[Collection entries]

===============

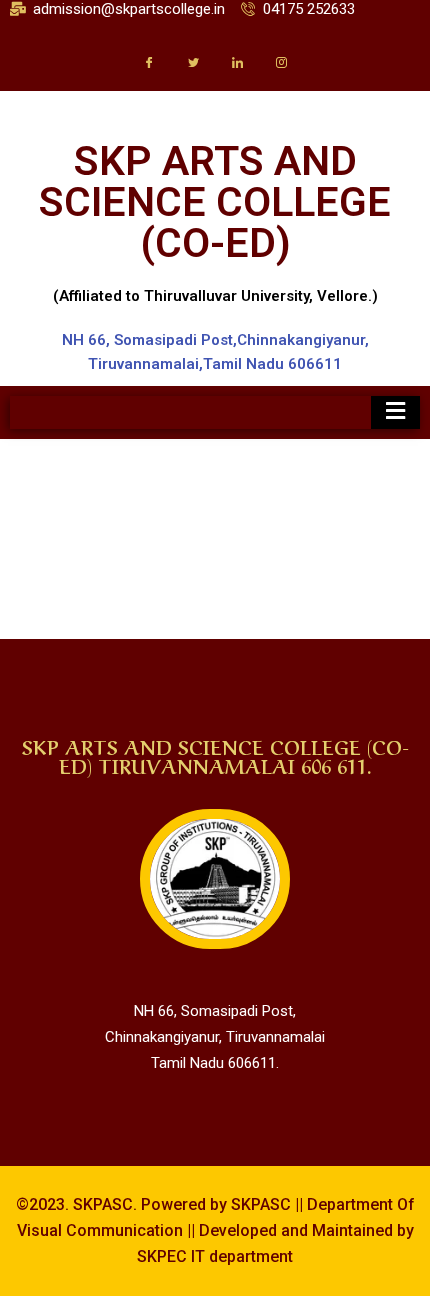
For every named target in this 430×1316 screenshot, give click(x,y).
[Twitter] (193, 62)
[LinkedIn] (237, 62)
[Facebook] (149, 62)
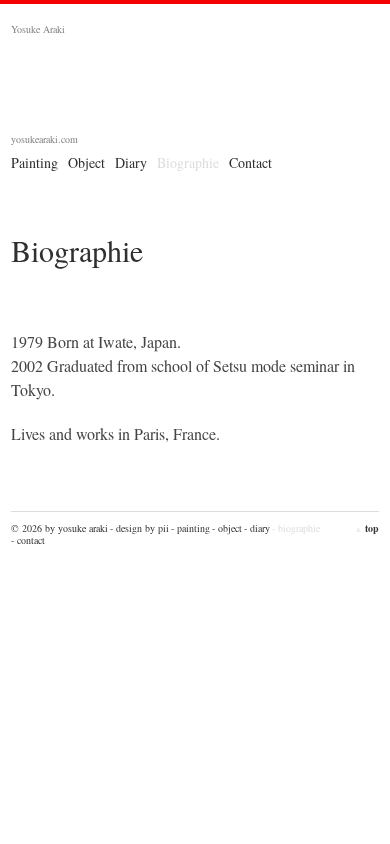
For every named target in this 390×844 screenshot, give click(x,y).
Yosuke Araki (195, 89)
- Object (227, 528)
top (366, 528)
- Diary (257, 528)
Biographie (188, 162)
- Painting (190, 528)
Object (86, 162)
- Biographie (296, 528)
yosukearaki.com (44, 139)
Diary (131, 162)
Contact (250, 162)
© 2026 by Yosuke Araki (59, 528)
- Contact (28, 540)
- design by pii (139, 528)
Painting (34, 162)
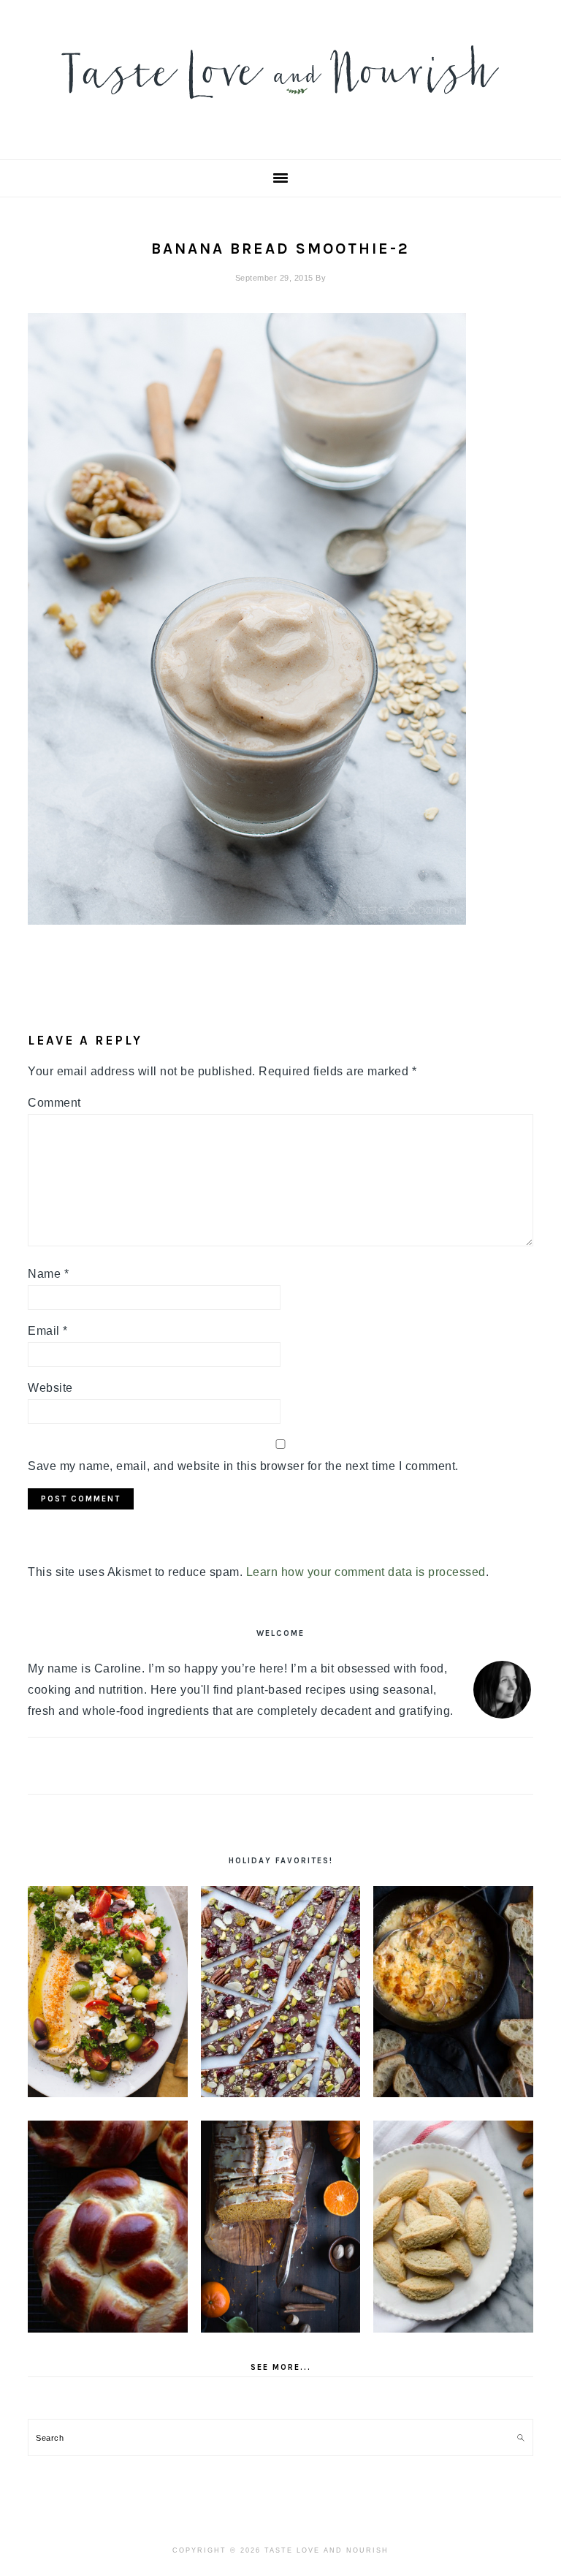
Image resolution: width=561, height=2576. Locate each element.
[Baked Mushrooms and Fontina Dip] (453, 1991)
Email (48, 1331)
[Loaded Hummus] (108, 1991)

===============

- [TASK DIRECTIONS] Your job is to repeat every entry exactly, keeping all pictures out of the copy.

- [RESULT OF THE EXERCISE]
For every named target in this 430×1316 screenshot, give click(x,y).
[Twitter] (193, 62)
[LinkedIn] (237, 62)
[Facebook] (149, 62)
For every named target in this 390×844 screenshot, give click(x,y).
Yosuke Araki (195, 89)
- Object (227, 528)
top (366, 528)
- Diary (257, 528)
Biographie (188, 162)
- Painting (190, 528)
Object (86, 162)
- Biographie (296, 528)
yosukearaki.com (44, 139)
Diary (131, 162)
Contact (250, 162)
© 2026 by Yosuke Araki (59, 528)
- Contact (28, 540)
- design by pii (139, 528)
Painting (34, 162)
Image resolution: width=561, height=2576. Locate each element.
[Baked Mushrooms and Fontina Dip] (453, 1991)
Email (48, 1331)
[Loaded Hummus] (108, 1991)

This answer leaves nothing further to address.